→ **Assigned task**
Transcribe exactly the lines from the one containing "Given: Click the" through the end of the data, both included. Leave out pictures.

→ **Data**

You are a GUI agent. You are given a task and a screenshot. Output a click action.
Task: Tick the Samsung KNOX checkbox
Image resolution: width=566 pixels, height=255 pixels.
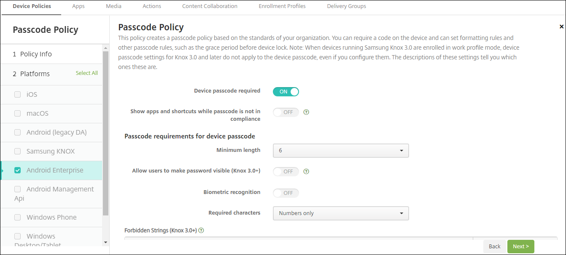[x=18, y=151]
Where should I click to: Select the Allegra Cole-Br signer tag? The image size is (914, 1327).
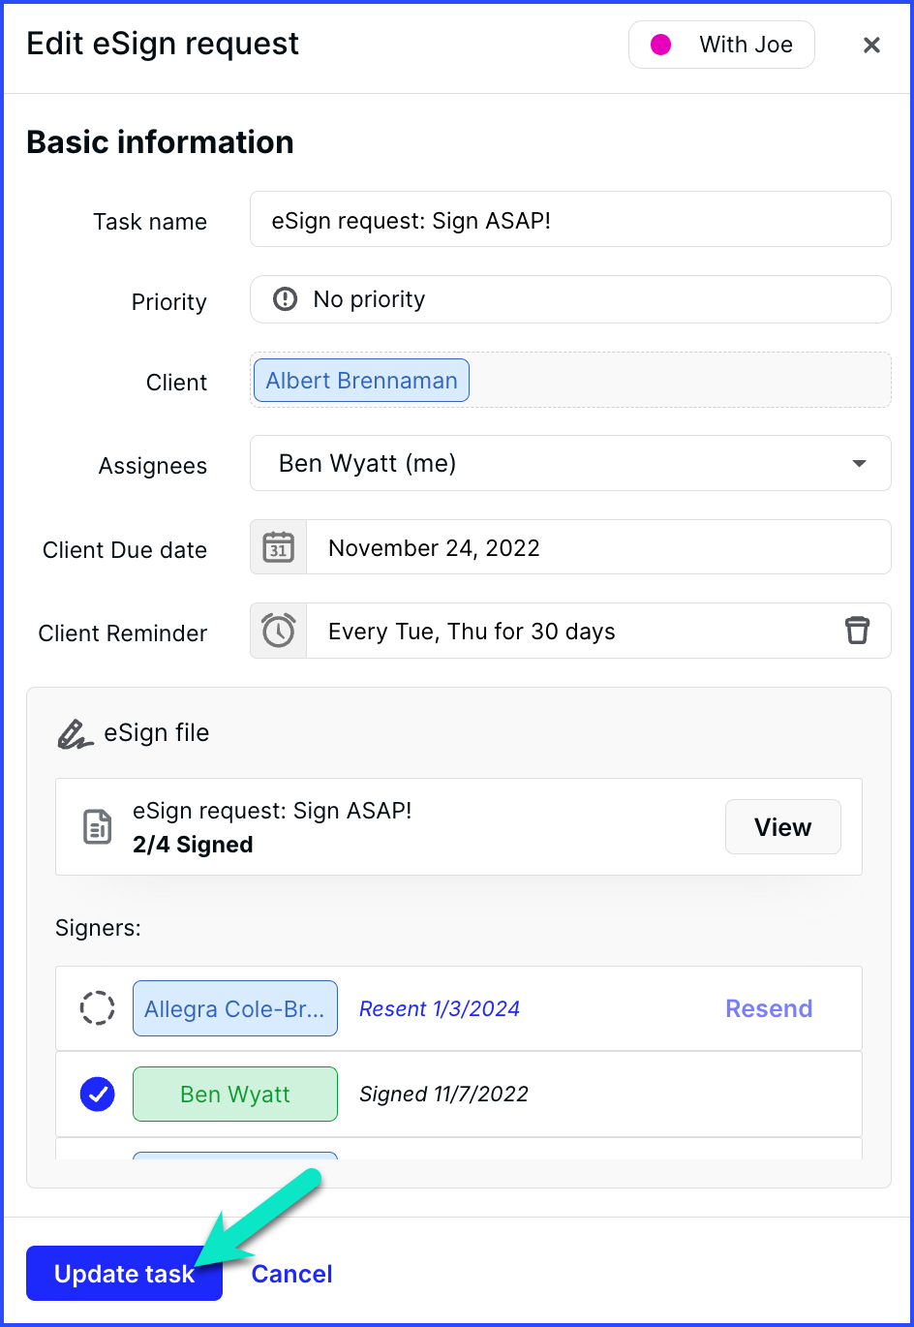235,1008
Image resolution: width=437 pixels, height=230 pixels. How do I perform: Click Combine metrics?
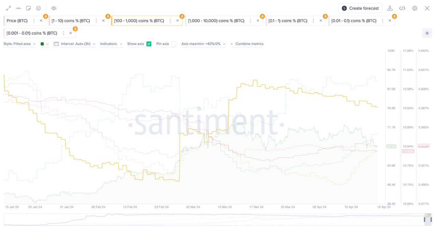[x=247, y=44]
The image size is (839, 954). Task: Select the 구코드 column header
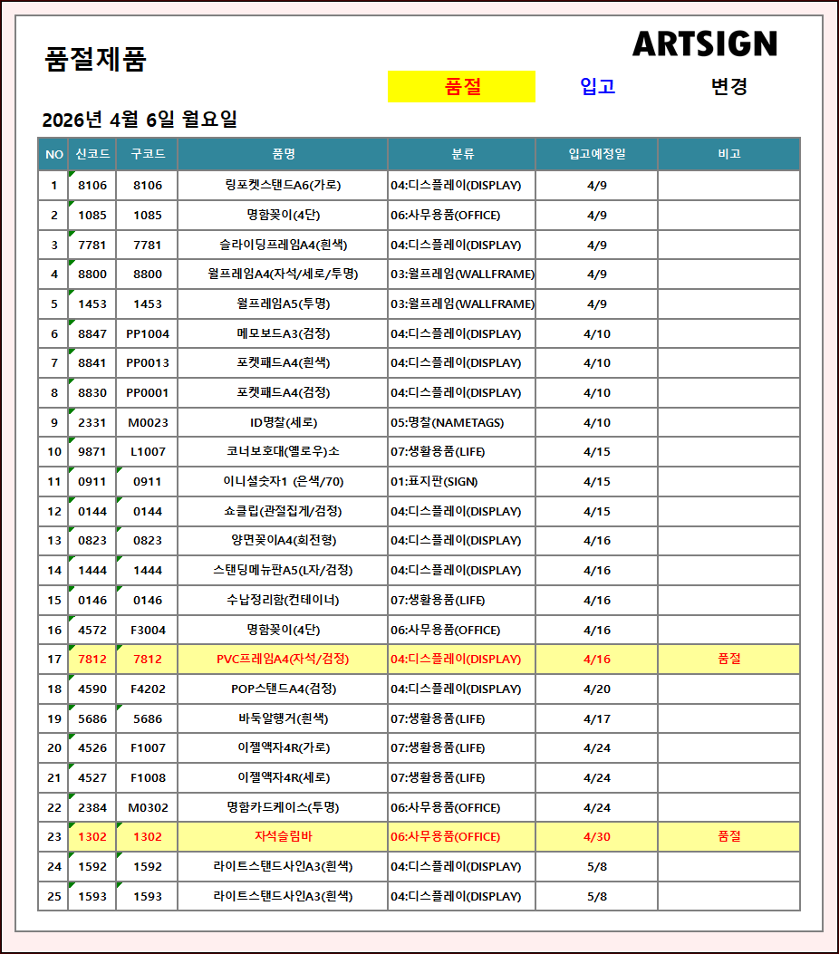pyautogui.click(x=148, y=154)
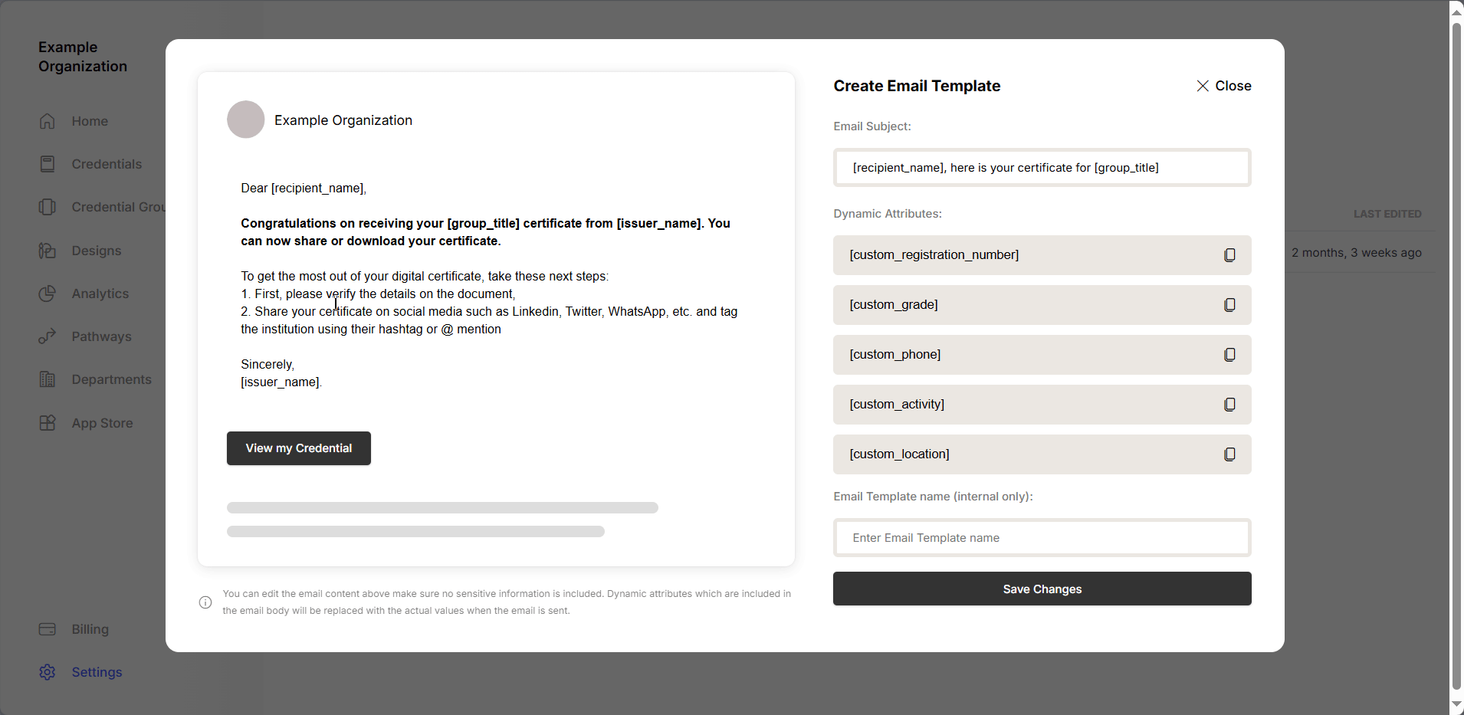Open Credentials from the sidebar

(107, 164)
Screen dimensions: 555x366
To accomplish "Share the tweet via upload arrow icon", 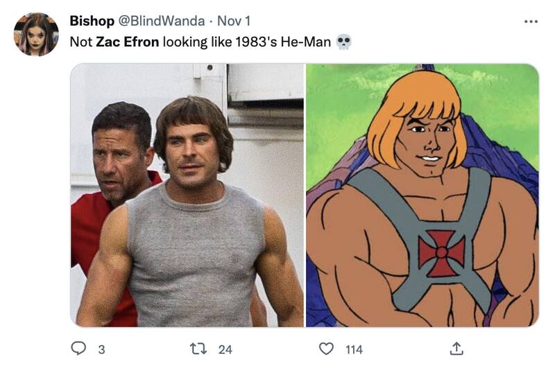I will pyautogui.click(x=457, y=349).
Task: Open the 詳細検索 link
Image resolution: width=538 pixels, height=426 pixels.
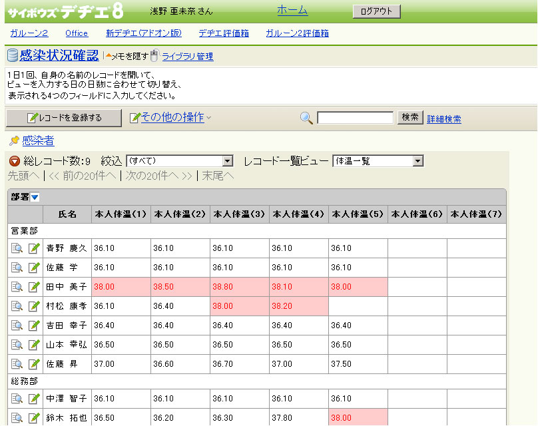Action: [443, 119]
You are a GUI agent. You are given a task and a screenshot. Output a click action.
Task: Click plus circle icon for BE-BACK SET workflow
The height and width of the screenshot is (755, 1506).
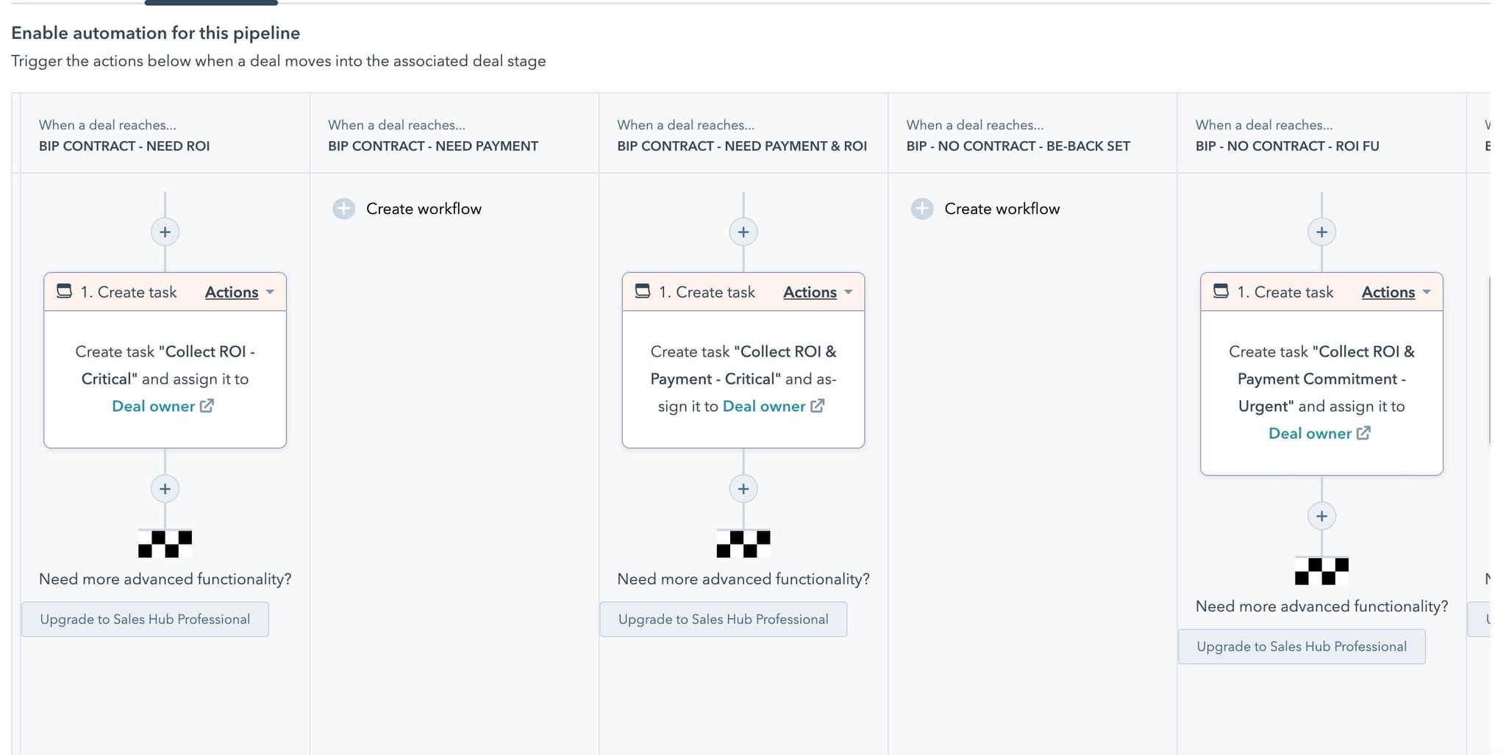pos(922,209)
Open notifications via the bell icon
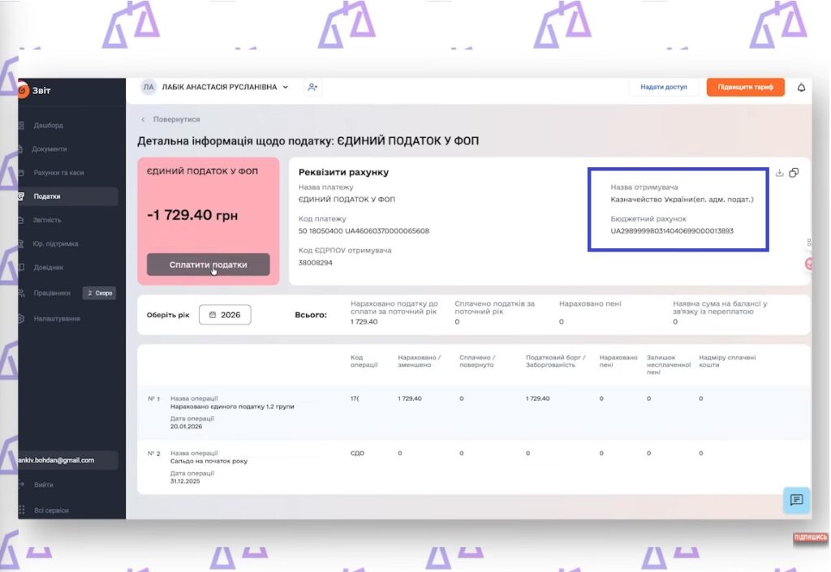The height and width of the screenshot is (572, 831). 802,88
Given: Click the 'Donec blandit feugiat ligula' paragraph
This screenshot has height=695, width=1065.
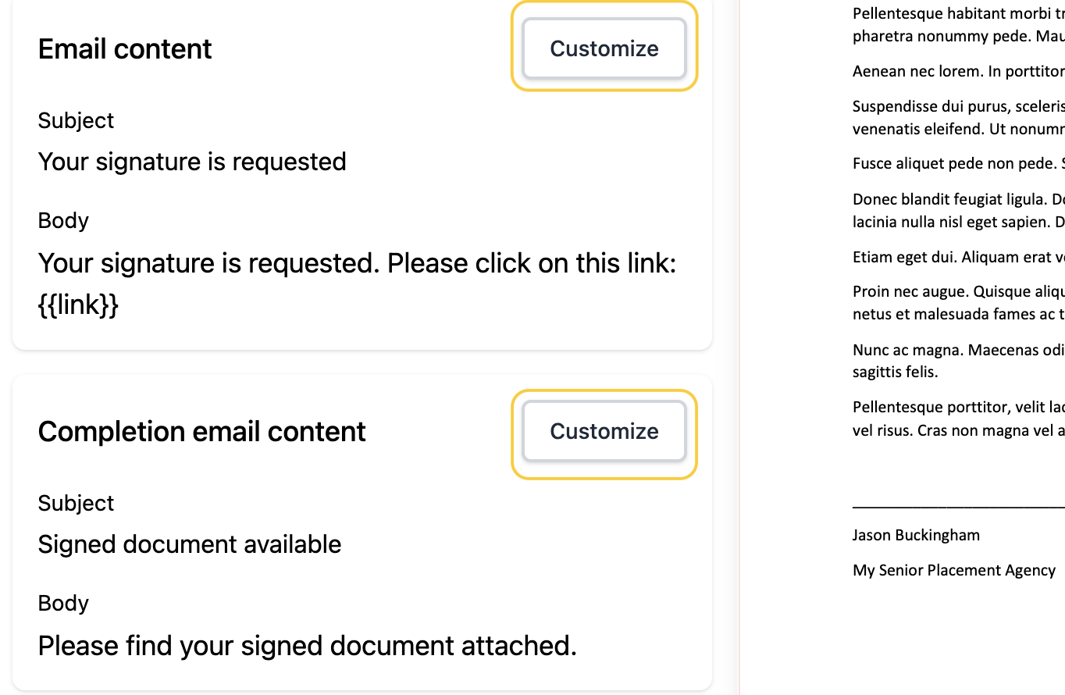Looking at the screenshot, I should [959, 210].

→ **Reply**
Given: Click the 'Donec blandit feugiat ligula' paragraph
This screenshot has height=695, width=1065.
Looking at the screenshot, I should [959, 210].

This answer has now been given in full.